Exercise> Copy out the items from the line containing "Open the 13h timestamp permalink" through the line containing "pyautogui.click(x=124, y=89)", swapping "dropdown" for "drop-down list" and leaving everything else unchanged.

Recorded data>
*-*-*

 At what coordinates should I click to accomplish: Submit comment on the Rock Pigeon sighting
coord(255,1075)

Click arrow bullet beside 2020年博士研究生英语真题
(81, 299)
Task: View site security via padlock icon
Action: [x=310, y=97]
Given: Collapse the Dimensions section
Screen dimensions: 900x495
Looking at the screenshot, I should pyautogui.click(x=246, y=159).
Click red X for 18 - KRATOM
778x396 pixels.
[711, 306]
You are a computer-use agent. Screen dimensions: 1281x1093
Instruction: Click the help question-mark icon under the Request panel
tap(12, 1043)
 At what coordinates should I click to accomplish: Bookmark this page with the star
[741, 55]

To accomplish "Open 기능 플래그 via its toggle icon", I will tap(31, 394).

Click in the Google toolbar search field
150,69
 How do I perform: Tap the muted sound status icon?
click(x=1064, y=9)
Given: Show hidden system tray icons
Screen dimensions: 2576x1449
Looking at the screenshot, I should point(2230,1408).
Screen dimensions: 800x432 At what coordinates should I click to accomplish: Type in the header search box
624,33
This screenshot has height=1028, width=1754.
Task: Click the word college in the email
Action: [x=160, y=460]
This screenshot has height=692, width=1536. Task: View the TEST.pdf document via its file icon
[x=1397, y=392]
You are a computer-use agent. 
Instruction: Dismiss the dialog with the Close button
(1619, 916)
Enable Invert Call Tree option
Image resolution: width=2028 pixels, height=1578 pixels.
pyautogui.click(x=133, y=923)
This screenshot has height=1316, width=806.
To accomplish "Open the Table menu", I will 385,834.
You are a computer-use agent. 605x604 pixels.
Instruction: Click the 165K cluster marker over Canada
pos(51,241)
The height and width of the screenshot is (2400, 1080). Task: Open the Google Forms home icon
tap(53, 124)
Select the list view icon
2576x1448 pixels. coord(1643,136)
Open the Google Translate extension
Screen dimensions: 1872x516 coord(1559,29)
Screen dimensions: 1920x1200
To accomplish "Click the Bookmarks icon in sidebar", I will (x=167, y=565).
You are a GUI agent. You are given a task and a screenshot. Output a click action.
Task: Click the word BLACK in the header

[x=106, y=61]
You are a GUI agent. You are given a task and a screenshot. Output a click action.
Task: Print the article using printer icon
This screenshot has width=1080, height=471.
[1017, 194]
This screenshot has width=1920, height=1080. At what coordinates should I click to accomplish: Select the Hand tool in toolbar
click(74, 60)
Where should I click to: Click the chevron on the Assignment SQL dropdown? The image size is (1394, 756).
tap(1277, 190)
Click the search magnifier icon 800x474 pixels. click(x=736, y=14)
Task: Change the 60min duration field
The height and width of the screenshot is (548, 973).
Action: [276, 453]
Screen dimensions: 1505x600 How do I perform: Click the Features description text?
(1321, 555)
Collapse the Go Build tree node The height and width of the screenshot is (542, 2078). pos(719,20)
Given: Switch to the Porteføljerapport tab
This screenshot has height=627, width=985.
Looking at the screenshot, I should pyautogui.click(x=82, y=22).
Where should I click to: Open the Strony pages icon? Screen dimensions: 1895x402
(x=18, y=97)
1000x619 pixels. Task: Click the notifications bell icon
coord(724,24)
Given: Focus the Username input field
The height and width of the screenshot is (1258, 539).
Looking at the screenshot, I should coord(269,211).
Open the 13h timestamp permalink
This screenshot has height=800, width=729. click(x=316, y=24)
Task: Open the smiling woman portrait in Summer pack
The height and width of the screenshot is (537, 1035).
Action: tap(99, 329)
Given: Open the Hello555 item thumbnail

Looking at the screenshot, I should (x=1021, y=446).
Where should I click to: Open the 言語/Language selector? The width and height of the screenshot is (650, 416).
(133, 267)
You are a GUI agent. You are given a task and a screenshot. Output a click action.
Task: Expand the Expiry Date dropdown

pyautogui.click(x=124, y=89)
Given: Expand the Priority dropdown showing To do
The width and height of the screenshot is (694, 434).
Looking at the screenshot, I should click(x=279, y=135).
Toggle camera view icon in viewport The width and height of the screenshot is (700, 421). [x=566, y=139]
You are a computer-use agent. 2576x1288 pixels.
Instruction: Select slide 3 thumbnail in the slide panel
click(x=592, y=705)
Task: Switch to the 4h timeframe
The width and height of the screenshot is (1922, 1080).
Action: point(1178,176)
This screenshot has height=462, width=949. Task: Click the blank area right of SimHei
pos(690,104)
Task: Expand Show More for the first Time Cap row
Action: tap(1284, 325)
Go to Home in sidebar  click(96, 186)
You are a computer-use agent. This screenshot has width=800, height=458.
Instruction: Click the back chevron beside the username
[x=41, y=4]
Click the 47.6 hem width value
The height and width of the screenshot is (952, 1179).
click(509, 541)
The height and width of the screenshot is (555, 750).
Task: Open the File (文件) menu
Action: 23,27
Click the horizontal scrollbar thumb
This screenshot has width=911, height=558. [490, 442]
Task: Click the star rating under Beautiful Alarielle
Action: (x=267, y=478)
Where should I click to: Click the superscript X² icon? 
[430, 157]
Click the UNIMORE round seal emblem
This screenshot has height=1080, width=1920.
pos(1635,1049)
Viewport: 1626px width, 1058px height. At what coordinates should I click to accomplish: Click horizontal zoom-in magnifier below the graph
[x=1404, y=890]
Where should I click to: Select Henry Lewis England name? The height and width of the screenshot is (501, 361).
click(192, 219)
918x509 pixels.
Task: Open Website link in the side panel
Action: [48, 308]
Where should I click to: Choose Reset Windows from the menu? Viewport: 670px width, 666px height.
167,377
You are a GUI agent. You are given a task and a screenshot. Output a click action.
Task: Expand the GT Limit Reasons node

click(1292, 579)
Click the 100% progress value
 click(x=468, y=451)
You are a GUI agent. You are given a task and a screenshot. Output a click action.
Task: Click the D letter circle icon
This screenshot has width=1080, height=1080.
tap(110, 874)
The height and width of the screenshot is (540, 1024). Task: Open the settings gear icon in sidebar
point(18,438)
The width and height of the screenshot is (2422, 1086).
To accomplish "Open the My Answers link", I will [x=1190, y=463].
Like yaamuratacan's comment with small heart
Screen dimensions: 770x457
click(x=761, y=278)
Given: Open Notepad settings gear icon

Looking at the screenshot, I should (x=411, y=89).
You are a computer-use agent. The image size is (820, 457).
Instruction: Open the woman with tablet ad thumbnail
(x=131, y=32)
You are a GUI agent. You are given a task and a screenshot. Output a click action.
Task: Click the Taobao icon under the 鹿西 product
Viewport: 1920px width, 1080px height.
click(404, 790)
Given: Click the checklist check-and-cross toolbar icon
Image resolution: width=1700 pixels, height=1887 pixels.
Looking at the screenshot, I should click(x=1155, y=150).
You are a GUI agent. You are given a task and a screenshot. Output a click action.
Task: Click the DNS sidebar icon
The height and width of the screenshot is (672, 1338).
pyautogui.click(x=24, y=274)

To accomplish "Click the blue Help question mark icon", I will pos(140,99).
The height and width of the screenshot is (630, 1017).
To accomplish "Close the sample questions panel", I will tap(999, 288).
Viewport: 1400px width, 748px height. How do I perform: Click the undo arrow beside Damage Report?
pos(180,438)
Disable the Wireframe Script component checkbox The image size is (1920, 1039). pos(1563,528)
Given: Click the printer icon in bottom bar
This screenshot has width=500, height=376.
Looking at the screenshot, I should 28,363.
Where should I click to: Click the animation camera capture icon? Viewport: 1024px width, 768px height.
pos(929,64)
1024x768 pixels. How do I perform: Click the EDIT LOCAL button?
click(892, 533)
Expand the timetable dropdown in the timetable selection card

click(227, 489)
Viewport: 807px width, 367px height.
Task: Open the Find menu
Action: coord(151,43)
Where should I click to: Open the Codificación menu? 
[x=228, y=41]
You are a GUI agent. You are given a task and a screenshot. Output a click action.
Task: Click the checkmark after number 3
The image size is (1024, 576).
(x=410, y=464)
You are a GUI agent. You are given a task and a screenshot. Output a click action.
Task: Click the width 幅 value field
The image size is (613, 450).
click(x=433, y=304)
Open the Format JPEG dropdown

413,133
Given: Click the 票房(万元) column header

*-*-*

Reply>
Open the 13h timestamp permalink
This screenshot has height=800, width=729. click(x=316, y=24)
Task: Open the smiling woman portrait in Summer pack
The height and width of the screenshot is (537, 1035).
Action: tap(99, 329)
Given: Open the Hello555 item thumbnail

Looking at the screenshot, I should (x=1021, y=446).
Where should I click to: Open the 言語/Language selector? The width and height of the screenshot is (650, 416).
(133, 267)
You are a GUI agent. You are given a task and a screenshot. Output a click action.
Task: Expand the Expiry Date drop-down list

pyautogui.click(x=124, y=89)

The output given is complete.